U.N sanctions against Liberia begin

U.N. sanctions against Liberia’s diamond exports and a travel ban on its leaders went into effect on Monday to punish Monrovia for fueling a civil war in neighboring Sierra Leone through a gems-for-guns trade, Reuters reported.

 

The U.N. Security Council imposed the ban on March 7, with a two-month delay to give Liberia time to cut ties with Sierra Leone’s notorious Revolutionary United Front rebels, accused of killing, raping and mutilating civilians over the last decade.

 

But on Friday, council members made no move to stop the sanctions from going into effect, despite last minute-appeals from Liberian President Charles Taylor, held personally responsible for fomenting the war by supplying the rebels with guns in exchange for Sierra Leone’s diamonds.

The decision was based on a report last week from U.N. Secretary-General Kofi Annan who said information indicated Liberia had not yet cut ties with the rebels, closed their bank accounts and expelled their leaders as the council demanded.

 

The embargoes, which include an arms ban that went into force in March, stay in place until May 2002 unless the council decides to lift them earlier or votes to extend them.

 

In the Liberian capital, Monrovia, over the weekend, thousands of people took to the streets, most of them women, marching in near silence past the U.S. Embassy and the European Union office to protest the sanctions, Reuters reported.

 

On Saturday, they delivered a 13-point resolution to EU and U.S. diplomats calling for mediation to end conflict between Liberia, Sierra Leone and Guinea, Reuters reported. The diamond-rich area where the countries meet is center of a growing conflict involving government forces and rebel groups from all three countries.

 

The council based its action on a December report from a U.N.-appointed panel, which alleged Liberia had provided the RUF with weapons, training, logistical support, a staging ground for attacks, and a safe haven for retreat. In exchange it marketed diamonds looted from Sierra Leone.

Denying all the allegations, Taylor told Newsweek the charges against him were based on disinformation and were perhaps part of an international plot.

 

The United Nations has fielded its largest current peacekeeping operation of more than 12,000 troops in Sierra Leone, a former British colony. The rebels last year broke a 1999 peace agreement and captured 500 peacekeepers who were then released through Taylor’s mediation.
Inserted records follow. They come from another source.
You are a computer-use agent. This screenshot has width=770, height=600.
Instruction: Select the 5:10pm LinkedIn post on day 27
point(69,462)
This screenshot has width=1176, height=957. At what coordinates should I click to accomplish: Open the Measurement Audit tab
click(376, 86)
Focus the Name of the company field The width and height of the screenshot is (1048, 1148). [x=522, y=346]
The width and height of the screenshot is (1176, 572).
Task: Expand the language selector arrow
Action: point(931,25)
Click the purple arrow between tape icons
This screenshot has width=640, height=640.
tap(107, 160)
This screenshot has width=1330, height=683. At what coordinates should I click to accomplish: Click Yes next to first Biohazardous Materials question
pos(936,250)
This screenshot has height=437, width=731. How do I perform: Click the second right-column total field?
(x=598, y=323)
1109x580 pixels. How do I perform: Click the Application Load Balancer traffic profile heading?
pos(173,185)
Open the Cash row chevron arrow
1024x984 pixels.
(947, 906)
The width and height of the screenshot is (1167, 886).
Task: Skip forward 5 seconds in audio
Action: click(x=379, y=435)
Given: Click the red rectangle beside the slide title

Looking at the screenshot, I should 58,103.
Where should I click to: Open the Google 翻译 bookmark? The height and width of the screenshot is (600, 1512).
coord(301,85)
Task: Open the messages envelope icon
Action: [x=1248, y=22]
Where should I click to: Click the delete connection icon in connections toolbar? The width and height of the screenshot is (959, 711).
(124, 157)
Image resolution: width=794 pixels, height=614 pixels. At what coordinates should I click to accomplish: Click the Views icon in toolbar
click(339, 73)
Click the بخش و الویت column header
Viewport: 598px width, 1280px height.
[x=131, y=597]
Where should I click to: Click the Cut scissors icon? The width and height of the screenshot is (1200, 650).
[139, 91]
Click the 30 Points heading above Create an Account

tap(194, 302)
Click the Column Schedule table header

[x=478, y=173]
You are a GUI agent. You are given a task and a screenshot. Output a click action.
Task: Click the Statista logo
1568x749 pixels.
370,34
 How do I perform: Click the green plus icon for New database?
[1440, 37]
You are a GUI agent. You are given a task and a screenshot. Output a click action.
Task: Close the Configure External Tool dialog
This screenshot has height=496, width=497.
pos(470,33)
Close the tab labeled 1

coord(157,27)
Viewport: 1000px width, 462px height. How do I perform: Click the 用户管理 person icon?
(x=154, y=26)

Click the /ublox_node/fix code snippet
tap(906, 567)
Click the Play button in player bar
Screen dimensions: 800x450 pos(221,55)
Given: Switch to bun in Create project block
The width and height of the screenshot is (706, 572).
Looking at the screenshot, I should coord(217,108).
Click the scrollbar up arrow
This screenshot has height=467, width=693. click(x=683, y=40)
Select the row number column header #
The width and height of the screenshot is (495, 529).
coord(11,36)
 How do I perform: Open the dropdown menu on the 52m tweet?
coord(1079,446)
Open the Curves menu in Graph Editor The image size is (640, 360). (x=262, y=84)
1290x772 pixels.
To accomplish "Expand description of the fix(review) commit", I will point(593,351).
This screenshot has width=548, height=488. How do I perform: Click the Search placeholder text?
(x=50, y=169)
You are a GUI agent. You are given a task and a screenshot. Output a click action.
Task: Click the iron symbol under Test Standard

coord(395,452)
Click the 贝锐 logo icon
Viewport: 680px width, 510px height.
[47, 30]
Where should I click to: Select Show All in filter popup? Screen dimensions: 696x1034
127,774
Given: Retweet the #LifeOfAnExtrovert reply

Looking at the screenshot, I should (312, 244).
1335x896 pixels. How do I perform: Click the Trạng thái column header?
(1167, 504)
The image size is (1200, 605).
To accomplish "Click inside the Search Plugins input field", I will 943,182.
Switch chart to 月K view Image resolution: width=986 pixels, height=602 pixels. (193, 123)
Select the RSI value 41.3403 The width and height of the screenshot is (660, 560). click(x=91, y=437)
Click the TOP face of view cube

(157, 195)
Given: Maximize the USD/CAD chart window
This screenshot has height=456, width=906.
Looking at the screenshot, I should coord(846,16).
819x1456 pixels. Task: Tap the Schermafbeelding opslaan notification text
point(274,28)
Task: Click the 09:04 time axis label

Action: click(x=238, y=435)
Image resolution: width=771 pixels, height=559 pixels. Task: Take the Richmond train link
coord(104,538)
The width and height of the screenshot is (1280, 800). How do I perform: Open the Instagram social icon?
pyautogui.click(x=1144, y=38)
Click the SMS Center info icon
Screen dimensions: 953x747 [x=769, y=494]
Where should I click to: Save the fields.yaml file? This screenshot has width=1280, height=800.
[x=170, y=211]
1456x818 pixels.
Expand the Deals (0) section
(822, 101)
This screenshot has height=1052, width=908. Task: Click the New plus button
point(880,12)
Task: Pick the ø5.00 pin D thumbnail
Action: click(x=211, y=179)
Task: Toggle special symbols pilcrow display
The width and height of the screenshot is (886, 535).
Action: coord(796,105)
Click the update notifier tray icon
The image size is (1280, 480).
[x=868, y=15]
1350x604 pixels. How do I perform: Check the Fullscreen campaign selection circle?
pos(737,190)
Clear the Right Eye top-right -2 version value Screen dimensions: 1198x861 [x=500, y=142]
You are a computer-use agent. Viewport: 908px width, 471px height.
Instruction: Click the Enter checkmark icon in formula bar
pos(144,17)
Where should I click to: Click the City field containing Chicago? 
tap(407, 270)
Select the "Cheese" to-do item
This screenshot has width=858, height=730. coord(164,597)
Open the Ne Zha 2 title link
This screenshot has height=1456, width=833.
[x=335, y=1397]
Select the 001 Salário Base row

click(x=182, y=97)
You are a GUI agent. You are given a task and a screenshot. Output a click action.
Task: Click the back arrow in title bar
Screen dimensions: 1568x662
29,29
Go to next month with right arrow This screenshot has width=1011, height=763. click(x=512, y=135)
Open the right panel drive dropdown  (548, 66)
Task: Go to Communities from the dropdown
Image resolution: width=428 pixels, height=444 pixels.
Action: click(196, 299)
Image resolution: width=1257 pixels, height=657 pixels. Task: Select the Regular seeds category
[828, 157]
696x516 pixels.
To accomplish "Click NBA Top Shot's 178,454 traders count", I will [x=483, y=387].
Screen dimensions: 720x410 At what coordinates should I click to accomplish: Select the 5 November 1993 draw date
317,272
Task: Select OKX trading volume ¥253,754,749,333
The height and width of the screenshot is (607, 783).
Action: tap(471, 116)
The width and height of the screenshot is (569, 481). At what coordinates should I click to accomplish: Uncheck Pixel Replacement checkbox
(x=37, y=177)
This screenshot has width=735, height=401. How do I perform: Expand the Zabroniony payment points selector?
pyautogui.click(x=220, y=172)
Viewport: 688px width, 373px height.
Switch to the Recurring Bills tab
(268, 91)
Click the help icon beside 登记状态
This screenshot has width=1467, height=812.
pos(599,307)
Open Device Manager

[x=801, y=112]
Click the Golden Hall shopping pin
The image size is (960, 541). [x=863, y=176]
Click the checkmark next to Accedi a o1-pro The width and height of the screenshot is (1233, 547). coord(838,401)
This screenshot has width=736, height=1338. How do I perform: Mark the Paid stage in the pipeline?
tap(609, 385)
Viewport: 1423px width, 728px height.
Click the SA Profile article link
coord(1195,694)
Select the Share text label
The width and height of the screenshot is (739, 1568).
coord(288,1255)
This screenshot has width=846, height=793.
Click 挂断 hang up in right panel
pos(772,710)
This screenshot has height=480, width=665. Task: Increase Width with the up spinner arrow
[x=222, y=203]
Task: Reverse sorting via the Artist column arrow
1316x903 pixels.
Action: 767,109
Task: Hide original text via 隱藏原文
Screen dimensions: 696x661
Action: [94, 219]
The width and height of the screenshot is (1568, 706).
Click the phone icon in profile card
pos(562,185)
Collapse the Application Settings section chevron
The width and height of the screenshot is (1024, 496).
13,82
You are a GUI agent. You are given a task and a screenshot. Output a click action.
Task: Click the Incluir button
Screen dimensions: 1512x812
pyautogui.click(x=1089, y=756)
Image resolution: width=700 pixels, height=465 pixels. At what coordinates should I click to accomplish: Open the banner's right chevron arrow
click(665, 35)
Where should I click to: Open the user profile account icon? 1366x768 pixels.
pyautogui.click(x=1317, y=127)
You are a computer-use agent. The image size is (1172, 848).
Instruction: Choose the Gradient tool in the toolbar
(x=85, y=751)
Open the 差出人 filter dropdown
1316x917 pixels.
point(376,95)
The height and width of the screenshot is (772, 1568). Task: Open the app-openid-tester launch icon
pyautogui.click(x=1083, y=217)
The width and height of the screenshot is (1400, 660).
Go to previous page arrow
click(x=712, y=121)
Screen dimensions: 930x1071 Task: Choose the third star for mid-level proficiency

A cease-fire negotiated in November has generally held and U.N. officials are speaking to the rebels on a regular basis. But the government still does not have control of rebel territory, including the diamond fields.

 

Specifically, the embargo covers all “direct or indirect” imports of rough diamonds from Liberia, whether or not they originated in that country. The travel ban is aimed at Taylor and a coterie of officials and businessmen who trafficked with the rebels, according to a list drawn up by the council.

 

Liberia announced in February it had instituted its own ban on diamond imports and said the United Nations should provide monitors. But the council has ignored that request.

It also grounded all its registered airlines, which the report said were being used by gunrunning companies to ferry weapons to Sierra Leone.

 

Taylor’s ties to RUF leader Foday Sankoh, now in jail in Sierra Leone, go back 10 years, when they trained in Libya. Sankoh helped Taylor seize power, and they both helped Burkina Faso President Blaise Compaore do the same, the panel said.

 

“Liberia’s President Charles Taylor is actively involved in fueling the violence in Sierra Leone and many businessmen close to his inner circle operate on an international scale,” it said. The panel’s report said the value of diamonds Liberia smuggled from Sierra Leone ranged from $25 million to as much as $125 million a year, more than enough to sustain the RUF. Liberia, the report said, was exporting far more diamonds than its own mines yielded.